辈子豆腐呢!你快点好好学习天天向上,将来成了了不起的天师让你姐我过两天好日子!要是你敢忘恩负义——哼哼——我就一拳把你打成碎豆腐!”
说着一拳砸在裴方翎的肩上。
裴方翎低头,看着姐姐小小的拳头靠在自己的肩上,胸中好像有什么满得要溢出来。
见裴方翎不说话,池棠推了一下:“干嘛不说话?在想怎么甩开这个势利眼的姐姐?”
“在想,怎么可以变成黄金。
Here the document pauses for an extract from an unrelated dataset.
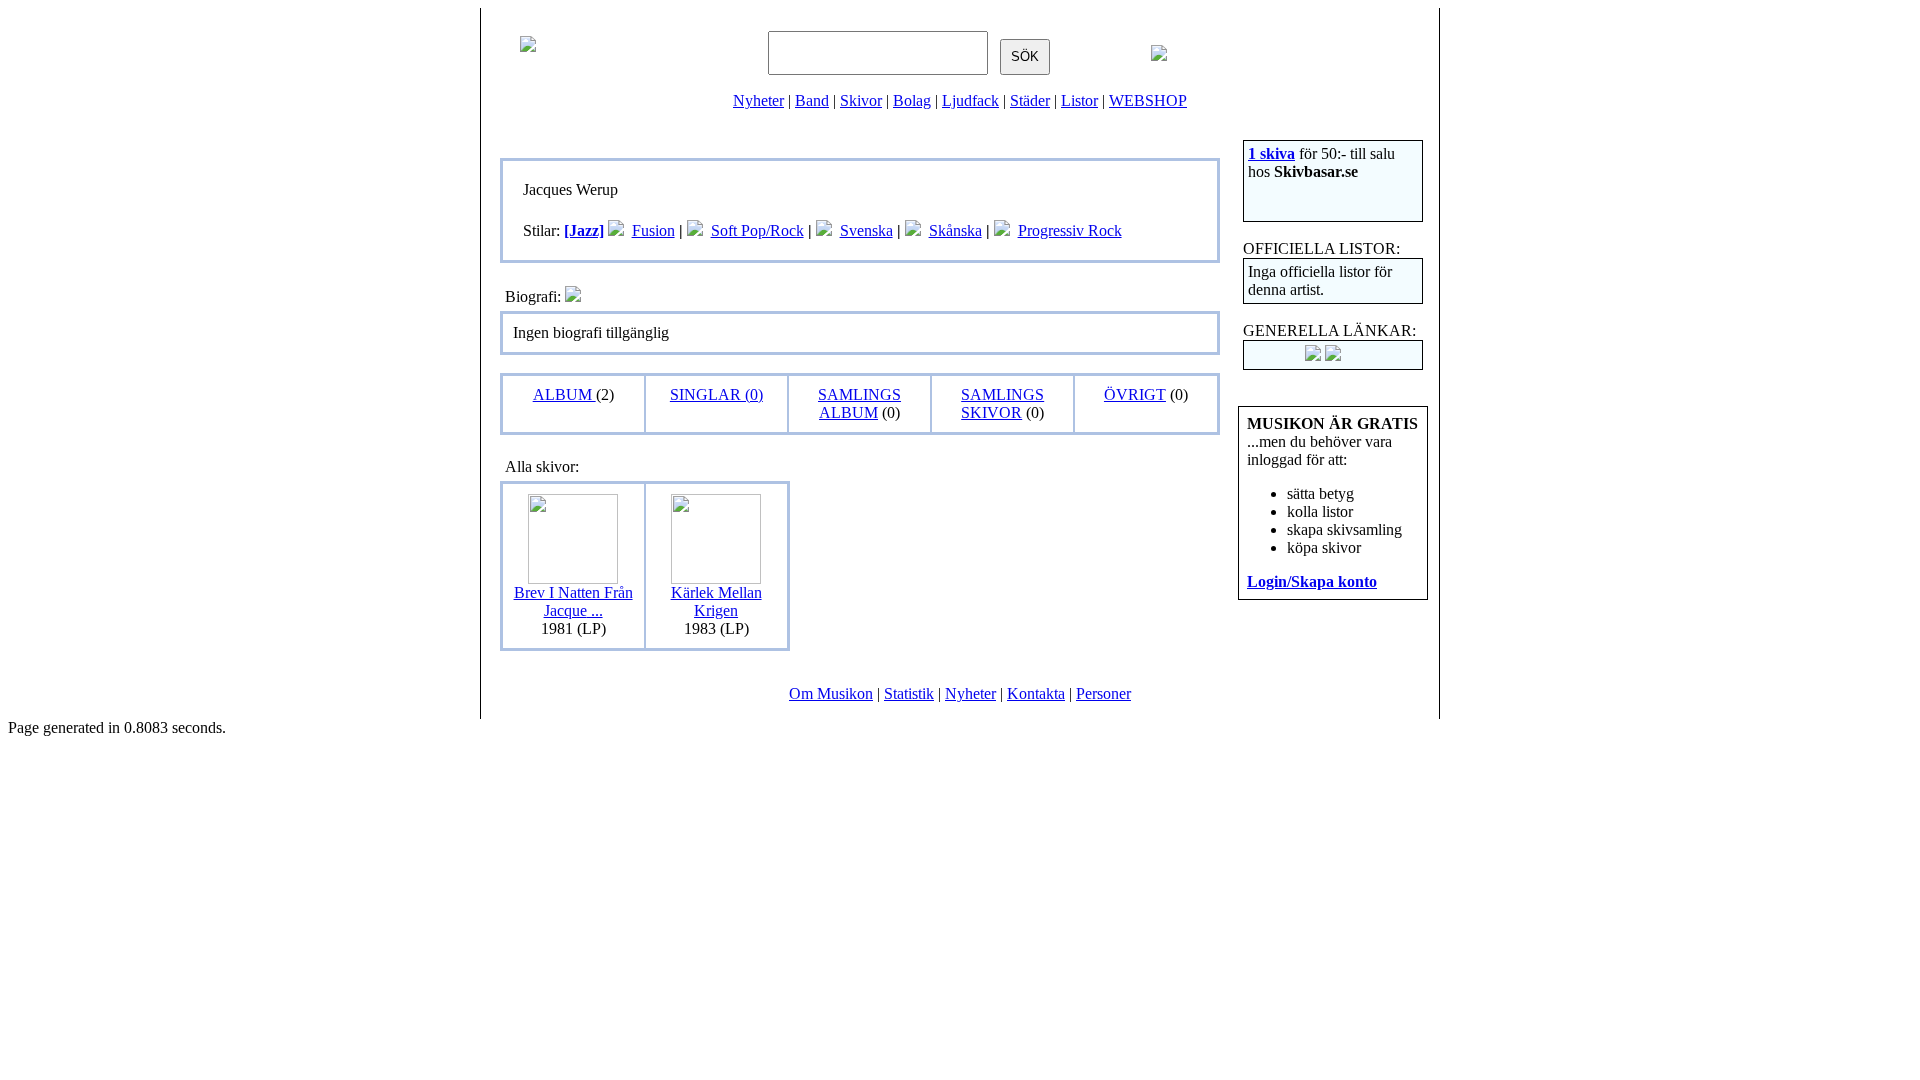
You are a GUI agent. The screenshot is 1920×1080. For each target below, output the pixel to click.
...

”
“啊?”裴方翎的话实在太过跳跃,以至于池棠没有注意到自己的手不知何时已经被他攥在了掌心。
裴方翎温柔一笑:“这样就可以让我势利眼的姐姐满眼都只有我了。只要和姐姐在一起,我什么都能为你做到。”
“油嘴滑舌。”池棠笑着看他一眼,金灿灿的光笼在两人的眉眼之间游荡,“行了行了,再贫下去咱俩今晚就喝西北风吧,去收拾好你的书,我来做饭。”
*
这段时间没什么风浪。
池棠一如既往地磨豆腐卖豆腐,筹备准备开业的新店。裴方翎依旧像是永远不会疲惫的机器,一大早起来帮忙烧锅炉,然后到庄先生那里去听讲,傍晚回家,有时候早一点甚至还能做上饭。
今天就是端午,是新店开业的日子。
池棠带着裴方翎一同去梁记取船,船工帮着他们一起将长板子下了水,这个时候池棠左右看看,发现梁晏舟人不在。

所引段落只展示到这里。